▸ Prompt: Copy word for word everything in the forum thread below about finding a lost cat with bloodhounds, from "## robe0488 (May" down to "excellant results .".

# Has anyone ever used blood hounds to find a lost cat?



## robe0488 (May 12, 2009)

Our cats ran way 2 weeks ago. We have taken all the typical measures to look for them, flyers, signs, talking with neighbors, looking extensively in yards, etc. Now we're thinking about entering the big leagues and hiring dog sniffers to find them. Has anyone ever tried this? Does it work? Is it worth the money? Any advice is greatly appreciated, thanks!


----------



## carolsclan (Jun 28, 2006)

I have used an animal psychic with excellant results .

I hope you find your kitty soon.


----------



## Woodsman (Jan 9, 2007)

I am not sure how well the scent would keep for two weeks, but your cat is most likely still in the area so its worth a shot.

Bloodhounds are incredible trackings dog and as long as the dog is training for tracking a particular cat's scent it should work. The dogs handler will be able tell you what they can do.


----------



## RachandNito (Nov 21, 2008)

My mother's friend's cat was found by bloodhound a month after she got outside and disappeared. She had been hiding out under a house eating mice and bugs.


----------



## Jeanie (Jun 18, 2003)

Here are some other methods. I hope you get your cat back! What a worry. 

viewtopic.php?f=26&t=7722


----------



## gunterkat (Aug 19, 2006)

May the kitty guardian angels keep watch for your cats' safety, and guide them back to you.
:angel :cat


----------



## Mitts & Tess (Sep 4, 2004)

robe0488 said:


> Our cats ran way 2 weeks ago. We have taken all the typical measures to look for them, flyers, signs, talking with neighbors, looking extensively in yards, etc. Now we're thinking about entering the big leagues and hiring dog sniffers to find them. Has anyone ever tried this? Does it work? Is it worth the money? Any advice is greatly appreciated, thanks!

▸ Dataset excerpt:
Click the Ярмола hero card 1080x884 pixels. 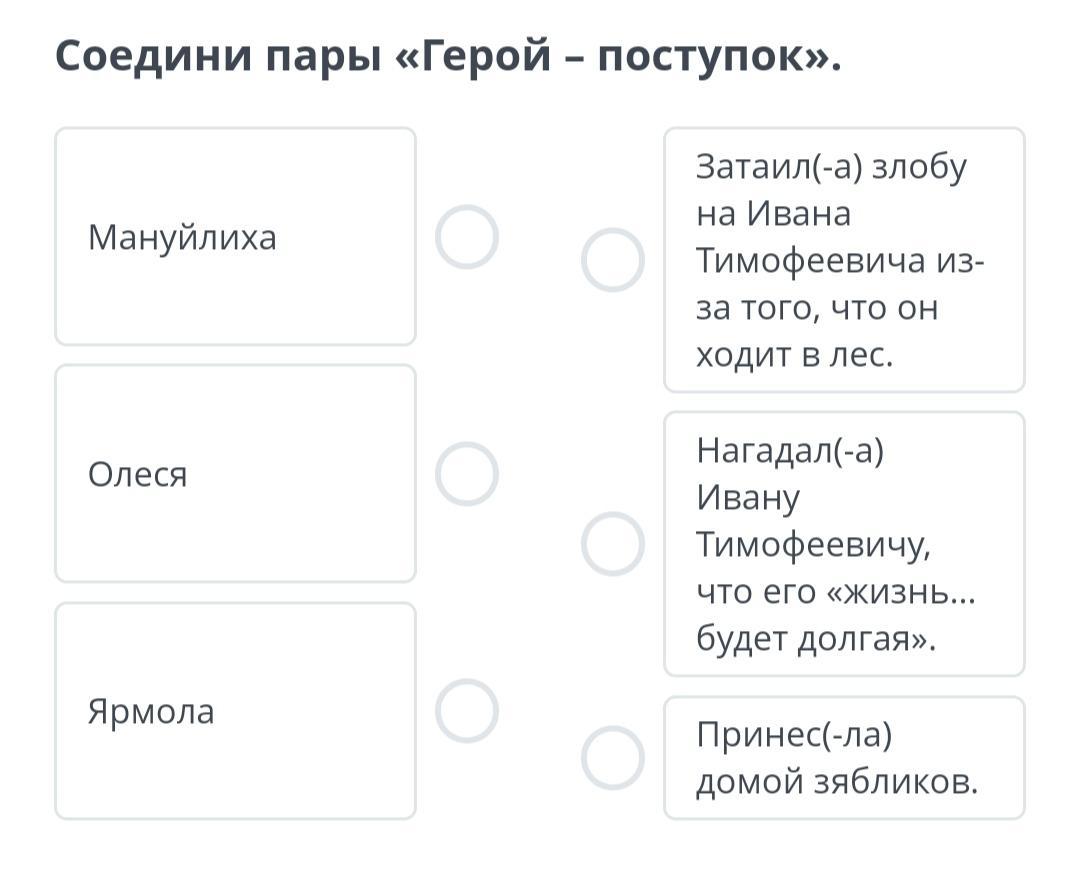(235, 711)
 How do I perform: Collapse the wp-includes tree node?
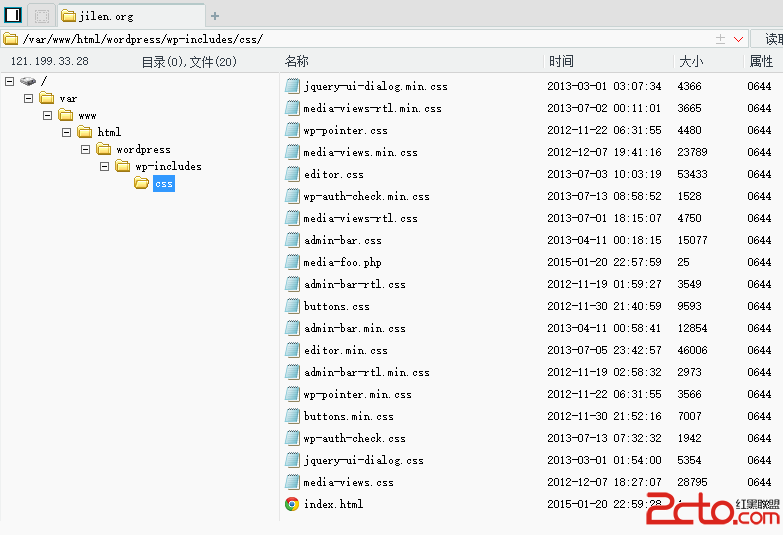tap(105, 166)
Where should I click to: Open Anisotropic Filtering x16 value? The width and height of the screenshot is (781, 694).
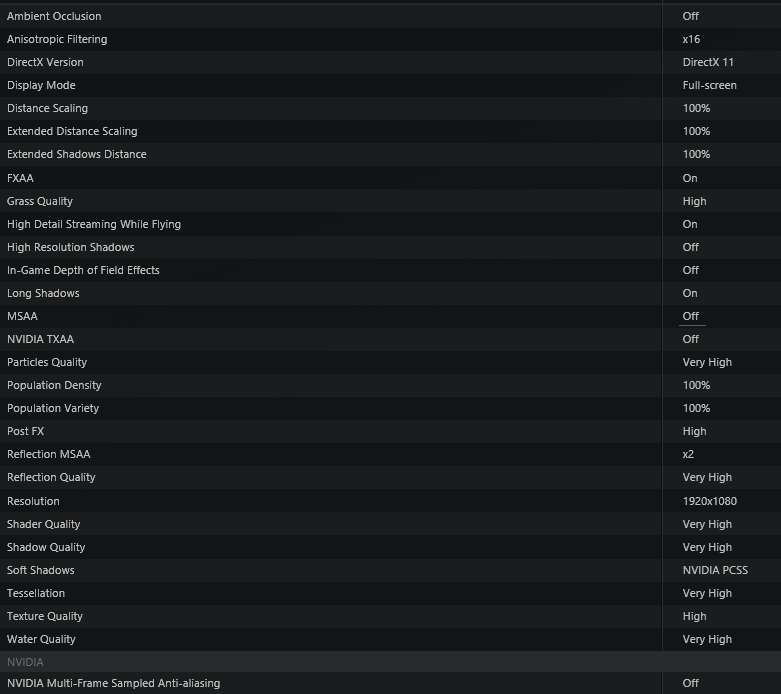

▸ Answer for this exercise:
## robe0488 (May 12, 2009)

Our cats ran way 2 weeks ago. We have taken all the typical measures to look for them, flyers, signs, talking with neighbors, looking extensively in yards, etc. Now we're thinking about entering the big leagues and hiring dog sniffers to find them. Has anyone ever tried this? Does it work? Is it worth the money? Any advice is greatly appreciated, thanks!


----------



## carolsclan (Jun 28, 2006)

I have used an animal psychic with excellant results .